In its Jan. 8 announcement, CrowdStrike noted that the addition of SGNL will accelerate its leadership in next-generation identity security. It will enable access for both human and non-human identities to be continuously granted or revoked based on real-time risks.

Based in Austin, Texas, CrowdStrike explained that the merger will extend dynamic authorization across software-as-a-service and hyperscaler cloud access layers. According to the announcement, combining dynamic privilege and access with its Falcon platform intelligence will set a new standard for independently acting identity security.

“AI agents operate with superhuman speed and access, making every agent a privileged identity that must be protected,” CrowdStrike founder and CEO George Kurtz said in the announcement. “With SGNL, CrowdStrike will deliver continuous, real-time access control that eliminates the known and unknown gaps from legacy standing privileges. This is identity security for the AI era.”

Kutz explained that identity security is becoming one of cybersecurity’s biggest and quickest growing segments. According to IT research company International Data Corporation, the market for identity security is forecast to increase substantially, from $29 billion currently to $56 million by 2029.

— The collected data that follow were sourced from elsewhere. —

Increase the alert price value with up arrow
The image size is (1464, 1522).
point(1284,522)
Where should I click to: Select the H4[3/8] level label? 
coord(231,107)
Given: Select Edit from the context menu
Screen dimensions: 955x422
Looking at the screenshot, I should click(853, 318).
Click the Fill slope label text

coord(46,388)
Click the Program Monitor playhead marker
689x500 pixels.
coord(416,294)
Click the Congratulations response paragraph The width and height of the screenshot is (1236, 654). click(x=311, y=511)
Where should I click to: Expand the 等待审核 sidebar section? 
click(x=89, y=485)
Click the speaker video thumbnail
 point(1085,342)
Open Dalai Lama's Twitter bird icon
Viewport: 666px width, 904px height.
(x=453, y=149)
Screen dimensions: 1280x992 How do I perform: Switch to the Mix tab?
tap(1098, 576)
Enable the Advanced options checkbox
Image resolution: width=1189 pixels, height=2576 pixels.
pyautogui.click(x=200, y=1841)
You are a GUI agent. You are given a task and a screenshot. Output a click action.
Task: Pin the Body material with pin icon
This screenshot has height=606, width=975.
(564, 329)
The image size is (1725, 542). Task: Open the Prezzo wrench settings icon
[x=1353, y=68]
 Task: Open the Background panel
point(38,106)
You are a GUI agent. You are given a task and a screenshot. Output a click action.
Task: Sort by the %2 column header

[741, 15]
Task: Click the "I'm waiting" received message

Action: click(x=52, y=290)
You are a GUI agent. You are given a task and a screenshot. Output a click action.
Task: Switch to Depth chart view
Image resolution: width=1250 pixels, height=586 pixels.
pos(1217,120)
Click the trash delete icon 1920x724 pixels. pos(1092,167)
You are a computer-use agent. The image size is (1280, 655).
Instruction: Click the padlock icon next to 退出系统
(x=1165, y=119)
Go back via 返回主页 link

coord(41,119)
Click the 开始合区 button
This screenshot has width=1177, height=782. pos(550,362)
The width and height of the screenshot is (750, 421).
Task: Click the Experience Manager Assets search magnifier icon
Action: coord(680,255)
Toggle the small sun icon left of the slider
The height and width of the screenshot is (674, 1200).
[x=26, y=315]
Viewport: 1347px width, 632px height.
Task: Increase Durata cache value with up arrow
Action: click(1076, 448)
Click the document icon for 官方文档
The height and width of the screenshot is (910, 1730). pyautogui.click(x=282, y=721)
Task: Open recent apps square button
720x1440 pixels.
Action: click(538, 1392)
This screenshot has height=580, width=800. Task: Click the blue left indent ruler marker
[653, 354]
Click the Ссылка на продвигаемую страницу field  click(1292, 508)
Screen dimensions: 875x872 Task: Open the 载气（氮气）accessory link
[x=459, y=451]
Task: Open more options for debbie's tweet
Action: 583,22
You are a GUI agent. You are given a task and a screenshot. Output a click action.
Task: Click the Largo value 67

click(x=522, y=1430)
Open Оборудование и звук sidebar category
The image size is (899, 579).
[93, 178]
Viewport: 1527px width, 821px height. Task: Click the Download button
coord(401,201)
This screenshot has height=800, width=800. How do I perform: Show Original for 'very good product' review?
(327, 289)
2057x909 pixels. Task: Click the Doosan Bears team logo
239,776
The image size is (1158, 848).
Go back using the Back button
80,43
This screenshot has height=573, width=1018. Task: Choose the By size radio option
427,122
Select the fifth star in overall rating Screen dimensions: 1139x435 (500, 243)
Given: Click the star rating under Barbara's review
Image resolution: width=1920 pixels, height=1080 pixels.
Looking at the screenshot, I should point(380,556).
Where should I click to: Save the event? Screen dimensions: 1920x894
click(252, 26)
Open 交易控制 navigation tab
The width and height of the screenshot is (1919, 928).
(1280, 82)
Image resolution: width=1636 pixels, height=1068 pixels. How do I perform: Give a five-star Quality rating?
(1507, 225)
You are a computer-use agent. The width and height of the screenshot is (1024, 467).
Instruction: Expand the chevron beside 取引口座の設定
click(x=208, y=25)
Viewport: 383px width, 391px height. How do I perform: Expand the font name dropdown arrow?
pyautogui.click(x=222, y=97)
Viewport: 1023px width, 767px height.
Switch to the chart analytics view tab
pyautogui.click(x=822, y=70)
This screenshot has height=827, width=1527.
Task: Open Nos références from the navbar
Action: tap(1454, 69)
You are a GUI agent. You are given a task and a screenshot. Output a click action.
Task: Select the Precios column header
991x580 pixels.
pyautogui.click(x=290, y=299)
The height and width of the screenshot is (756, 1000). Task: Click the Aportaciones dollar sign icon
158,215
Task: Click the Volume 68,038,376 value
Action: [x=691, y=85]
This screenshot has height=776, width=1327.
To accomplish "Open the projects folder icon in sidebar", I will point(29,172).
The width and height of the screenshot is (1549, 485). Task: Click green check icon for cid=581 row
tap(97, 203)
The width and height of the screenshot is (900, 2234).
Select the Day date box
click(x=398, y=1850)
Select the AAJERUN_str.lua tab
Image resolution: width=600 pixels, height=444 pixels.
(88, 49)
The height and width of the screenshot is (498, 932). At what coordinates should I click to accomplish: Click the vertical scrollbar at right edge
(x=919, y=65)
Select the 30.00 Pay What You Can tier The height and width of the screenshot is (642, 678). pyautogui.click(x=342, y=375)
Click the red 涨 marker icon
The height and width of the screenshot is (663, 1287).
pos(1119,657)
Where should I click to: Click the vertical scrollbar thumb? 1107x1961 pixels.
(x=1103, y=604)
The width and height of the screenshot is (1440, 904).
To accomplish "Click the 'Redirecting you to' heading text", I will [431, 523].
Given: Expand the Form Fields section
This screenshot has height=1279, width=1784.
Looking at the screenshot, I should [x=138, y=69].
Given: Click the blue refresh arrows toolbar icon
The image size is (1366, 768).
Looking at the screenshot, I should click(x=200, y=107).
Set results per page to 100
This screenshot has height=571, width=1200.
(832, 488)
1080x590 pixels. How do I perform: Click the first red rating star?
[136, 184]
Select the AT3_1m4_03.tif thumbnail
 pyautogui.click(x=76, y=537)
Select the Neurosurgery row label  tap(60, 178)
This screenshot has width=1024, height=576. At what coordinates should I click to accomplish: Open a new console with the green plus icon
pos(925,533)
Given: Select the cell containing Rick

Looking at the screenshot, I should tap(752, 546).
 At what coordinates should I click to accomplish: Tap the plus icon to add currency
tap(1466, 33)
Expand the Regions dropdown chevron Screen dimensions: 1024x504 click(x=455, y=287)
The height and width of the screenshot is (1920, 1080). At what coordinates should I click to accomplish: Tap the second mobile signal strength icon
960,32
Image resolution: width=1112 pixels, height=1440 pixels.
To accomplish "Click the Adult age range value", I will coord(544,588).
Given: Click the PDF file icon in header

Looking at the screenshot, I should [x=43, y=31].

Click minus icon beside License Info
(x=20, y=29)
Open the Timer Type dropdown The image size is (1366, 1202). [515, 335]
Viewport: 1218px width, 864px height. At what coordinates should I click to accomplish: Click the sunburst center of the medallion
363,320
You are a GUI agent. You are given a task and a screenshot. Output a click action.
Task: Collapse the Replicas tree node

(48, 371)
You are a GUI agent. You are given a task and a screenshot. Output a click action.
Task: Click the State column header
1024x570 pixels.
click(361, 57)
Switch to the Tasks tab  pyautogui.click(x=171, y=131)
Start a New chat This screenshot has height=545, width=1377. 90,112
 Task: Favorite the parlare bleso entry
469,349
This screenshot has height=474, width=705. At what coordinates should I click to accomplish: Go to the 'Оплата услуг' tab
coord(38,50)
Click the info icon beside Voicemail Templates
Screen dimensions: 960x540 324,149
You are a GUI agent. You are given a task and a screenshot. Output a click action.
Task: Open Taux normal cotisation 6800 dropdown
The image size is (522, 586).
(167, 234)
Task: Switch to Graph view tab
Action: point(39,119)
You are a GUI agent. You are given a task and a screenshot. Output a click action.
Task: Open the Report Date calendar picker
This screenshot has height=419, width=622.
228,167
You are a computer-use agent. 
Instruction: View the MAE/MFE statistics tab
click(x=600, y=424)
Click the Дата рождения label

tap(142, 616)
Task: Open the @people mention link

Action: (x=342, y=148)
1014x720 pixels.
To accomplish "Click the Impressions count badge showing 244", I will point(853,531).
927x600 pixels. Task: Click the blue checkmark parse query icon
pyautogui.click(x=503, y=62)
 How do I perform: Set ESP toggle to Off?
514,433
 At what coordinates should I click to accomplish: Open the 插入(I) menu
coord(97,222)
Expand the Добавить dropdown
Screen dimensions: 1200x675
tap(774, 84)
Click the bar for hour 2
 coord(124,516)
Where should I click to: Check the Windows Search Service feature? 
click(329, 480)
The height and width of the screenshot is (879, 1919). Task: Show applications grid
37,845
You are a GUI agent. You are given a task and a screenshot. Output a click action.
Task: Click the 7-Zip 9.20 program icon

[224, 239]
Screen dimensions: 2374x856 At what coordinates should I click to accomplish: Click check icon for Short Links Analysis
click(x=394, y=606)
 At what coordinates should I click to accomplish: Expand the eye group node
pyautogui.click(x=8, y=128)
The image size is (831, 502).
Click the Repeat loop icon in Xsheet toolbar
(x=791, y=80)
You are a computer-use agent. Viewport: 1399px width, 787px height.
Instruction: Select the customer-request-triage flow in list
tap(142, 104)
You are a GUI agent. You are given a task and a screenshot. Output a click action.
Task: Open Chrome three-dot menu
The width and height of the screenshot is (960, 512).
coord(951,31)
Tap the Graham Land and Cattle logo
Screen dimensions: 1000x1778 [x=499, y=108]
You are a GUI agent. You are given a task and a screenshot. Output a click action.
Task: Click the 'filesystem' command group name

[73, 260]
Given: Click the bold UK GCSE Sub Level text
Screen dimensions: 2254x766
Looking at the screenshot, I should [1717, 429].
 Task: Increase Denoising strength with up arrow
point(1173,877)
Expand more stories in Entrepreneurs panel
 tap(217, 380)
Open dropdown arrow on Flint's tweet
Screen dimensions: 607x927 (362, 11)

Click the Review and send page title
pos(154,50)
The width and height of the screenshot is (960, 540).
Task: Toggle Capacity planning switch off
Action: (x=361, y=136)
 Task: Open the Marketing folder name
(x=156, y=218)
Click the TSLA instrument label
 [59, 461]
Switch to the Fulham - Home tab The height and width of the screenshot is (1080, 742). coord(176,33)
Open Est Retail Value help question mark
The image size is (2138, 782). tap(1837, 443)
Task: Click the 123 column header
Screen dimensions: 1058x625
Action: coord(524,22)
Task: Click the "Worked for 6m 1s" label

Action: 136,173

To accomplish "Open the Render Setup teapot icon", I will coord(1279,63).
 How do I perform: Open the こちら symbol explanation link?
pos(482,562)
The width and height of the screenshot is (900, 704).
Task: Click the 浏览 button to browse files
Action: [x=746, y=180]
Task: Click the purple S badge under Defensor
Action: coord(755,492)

The announcement notes that non-human identities continue to expand in the workforce, and that often these high-privilege identities function with “access to data, applications, compute resources,” and more. As a result, this shift can also expose more risks, as artificial intelligence (AI) identities tend to operate autonomously.

By acquiring SGNL, CrowdStrike will be able to continuously evaluate identity, device, and behavior to dynamically grant, deny, or revoke access as conditions change.

“SGNL was founded to connect access decisions with business reality,” SGNL co-founder and CEO Scott Kriz said in the announcement. “Joining CrowdStrike provides us with global scale natively through cybersecurity’s leading platform to transform enterprise security with continuous identity, furthering CrowdStrike’s mission of stopping breaches.”

Key features of the new SNGL and Falcon platform will include eliminating standing privileges for humans and AI agents, accessing enforcement across all major identity systems, identifying governance and downstream protection, and unifying hybrid identity security.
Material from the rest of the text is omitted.